Just this month, 3D Systems in Los Angeles, Calif., opened “their new culinary innovation center, the 3DS Culinary Lab … a first-of-its-kind workshop kitchen where avant-garde culinary experts and artists can experiment with the latest in 3D printed food innovations.” That’s one step (for man) closer to cranking out a turkey feast with all the trimmings.

3D printing is a wedding between computing and manufacturing—a process for creating three-dimensional solid objects from a digital file. This is often called an “additive” manufacturing process. “In an additive process an object is created by laying down successive layers of material until the entire object is created,” explains 3DPrinting.com. “Each of these layers can be seen as a thinly sliced horizontal cross-section of the eventual object.”

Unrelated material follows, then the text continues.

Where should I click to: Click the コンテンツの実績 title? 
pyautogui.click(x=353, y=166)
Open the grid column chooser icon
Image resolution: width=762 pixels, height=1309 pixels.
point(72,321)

These technologies are already beginning to transform the manufacturing processes in many industries.

When it comes to cooking, 3D printing can go far beyond Betty Crocker’s cookbook. Creating “new flavors, textures and dishes” will be limited only by the chemicals that the machines can layer.

Companies are already marketing 3D food printing technologies and 3D food products. In China, you can get a 3D moon cake (though why anyone would want a moon cake is a mystery to me).

Creative people are already musing about the ways in which 3D printing will transform the annual Thanksgiving Day meal.

One day, dinner could well be a collaboration among a cook, a computer programmer, and a chemist.